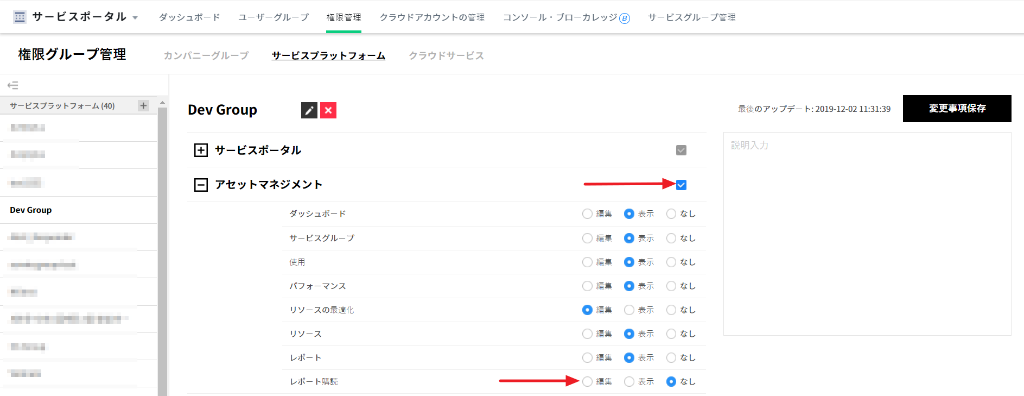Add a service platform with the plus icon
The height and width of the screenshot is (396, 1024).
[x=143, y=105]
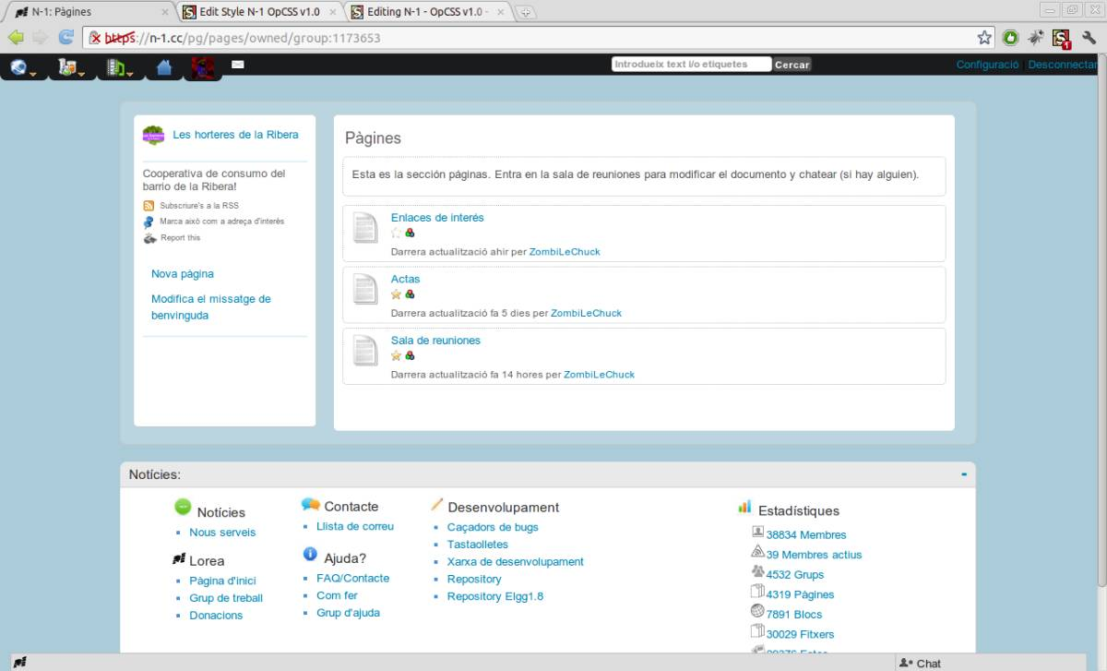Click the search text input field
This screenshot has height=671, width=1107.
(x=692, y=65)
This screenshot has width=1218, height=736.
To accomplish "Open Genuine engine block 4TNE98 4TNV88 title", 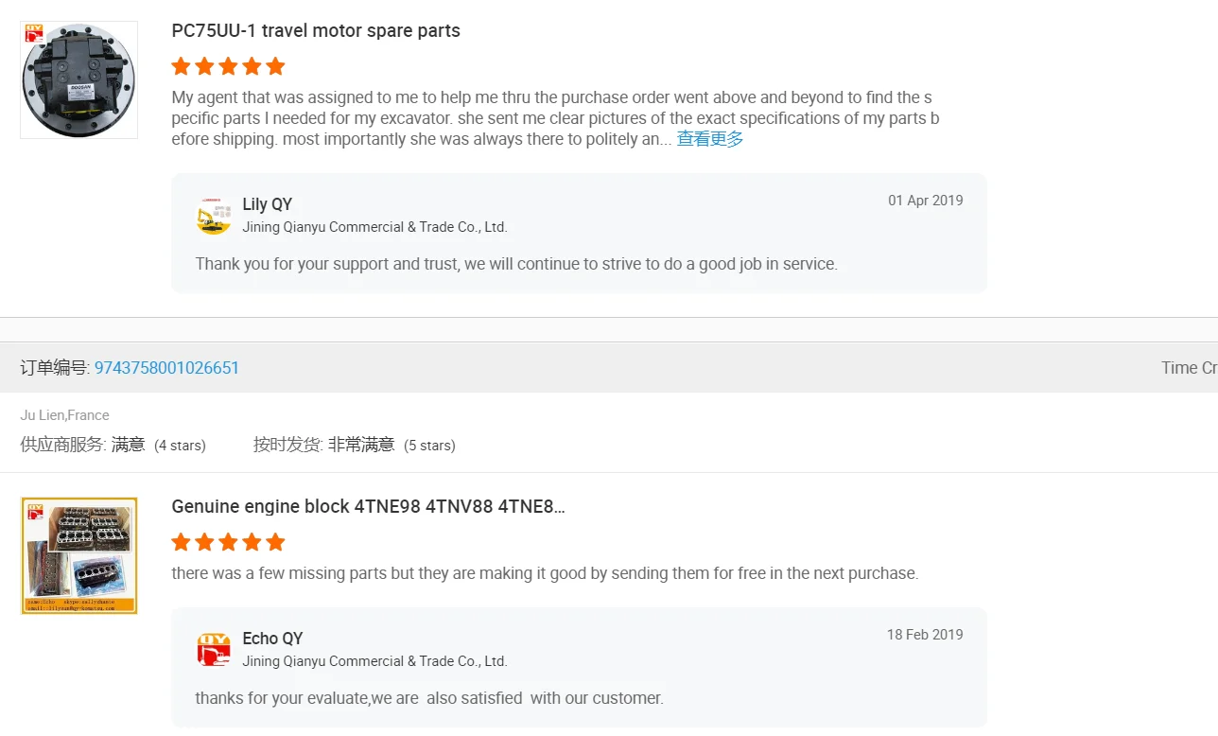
- - -
Repeat the lines of the records verbatim, starting at the line containing "This screenshot has width=1218, height=736." and stopping after the final line. Images stay out.

This screenshot has width=1218, height=736.
To accomplish "Open Genuine engine block 4TNE98 4TNV88 title", 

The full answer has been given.